- [Exercise goal]: Take the entries below and return them unchanged.

***** Provided data

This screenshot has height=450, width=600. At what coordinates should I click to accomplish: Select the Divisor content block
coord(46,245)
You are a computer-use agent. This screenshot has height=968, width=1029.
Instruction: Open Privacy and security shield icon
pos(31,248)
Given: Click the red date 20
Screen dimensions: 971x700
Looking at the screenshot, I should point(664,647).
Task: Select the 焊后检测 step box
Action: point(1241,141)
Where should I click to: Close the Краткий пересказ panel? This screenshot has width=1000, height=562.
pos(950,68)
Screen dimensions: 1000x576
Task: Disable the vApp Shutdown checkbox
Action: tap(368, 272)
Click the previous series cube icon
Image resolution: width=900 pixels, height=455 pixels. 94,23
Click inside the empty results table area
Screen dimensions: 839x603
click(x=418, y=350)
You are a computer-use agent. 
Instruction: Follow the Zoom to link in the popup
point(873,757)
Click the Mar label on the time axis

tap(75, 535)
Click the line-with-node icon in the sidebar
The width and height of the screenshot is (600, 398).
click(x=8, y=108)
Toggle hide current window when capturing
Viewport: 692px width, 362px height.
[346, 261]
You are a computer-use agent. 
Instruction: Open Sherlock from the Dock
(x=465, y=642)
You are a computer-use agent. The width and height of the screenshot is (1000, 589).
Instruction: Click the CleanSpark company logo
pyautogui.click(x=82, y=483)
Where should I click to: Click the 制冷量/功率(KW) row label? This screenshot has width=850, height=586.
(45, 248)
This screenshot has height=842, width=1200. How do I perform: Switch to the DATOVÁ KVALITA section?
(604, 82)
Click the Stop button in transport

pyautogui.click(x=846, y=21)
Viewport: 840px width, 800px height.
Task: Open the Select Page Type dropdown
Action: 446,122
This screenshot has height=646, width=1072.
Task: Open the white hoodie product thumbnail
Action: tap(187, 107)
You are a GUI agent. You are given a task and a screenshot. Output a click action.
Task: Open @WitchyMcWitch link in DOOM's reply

**********

- [Written response]:
This screenshot has height=450, width=600. At what coordinates should I click to accomplish: Select the Divisor content block
coord(46,245)
You are a computer-use agent. This screenshot has height=968, width=1029.
Instruction: Open Privacy and security shield icon
pos(31,248)
Given: Click the red date 20
Screen dimensions: 971x700
Looking at the screenshot, I should point(664,647).
Task: Select the 焊后检测 step box
Action: point(1241,141)
Where should I click to: Close the Краткий пересказ panel? This screenshot has width=1000, height=562.
pos(950,68)
Screen dimensions: 1000x576
Task: Disable the vApp Shutdown checkbox
Action: tap(368, 272)
Click the previous series cube icon
Image resolution: width=900 pixels, height=455 pixels. 94,23
Click inside the empty results table area
Screen dimensions: 839x603
click(x=418, y=350)
You are a computer-use agent. 
Instruction: Follow the Zoom to link in the popup
point(873,757)
Click the Mar label on the time axis

tap(75, 535)
Click the line-with-node icon in the sidebar
The width and height of the screenshot is (600, 398).
click(x=8, y=108)
Toggle hide current window when capturing
Viewport: 692px width, 362px height.
[346, 261]
You are a computer-use agent. 
Instruction: Open Sherlock from the Dock
(x=465, y=642)
You are a computer-use agent. The width and height of the screenshot is (1000, 589).
Instruction: Click the CleanSpark company logo
pyautogui.click(x=82, y=483)
Where should I click to: Click the 制冷量/功率(KW) row label? This screenshot has width=850, height=586.
(45, 248)
This screenshot has height=842, width=1200. How do I perform: Switch to the DATOVÁ KVALITA section?
(604, 82)
Click the Stop button in transport

pyautogui.click(x=846, y=21)
Viewport: 840px width, 800px height.
Task: Open the Select Page Type dropdown
Action: 446,122
This screenshot has height=646, width=1072.
Task: Open the white hoodie product thumbnail
Action: tap(187, 107)
You are a GUI agent. You are given a task and a screenshot. Output a click action.
Task: Open @WitchyMcWitch link in DOOM's reply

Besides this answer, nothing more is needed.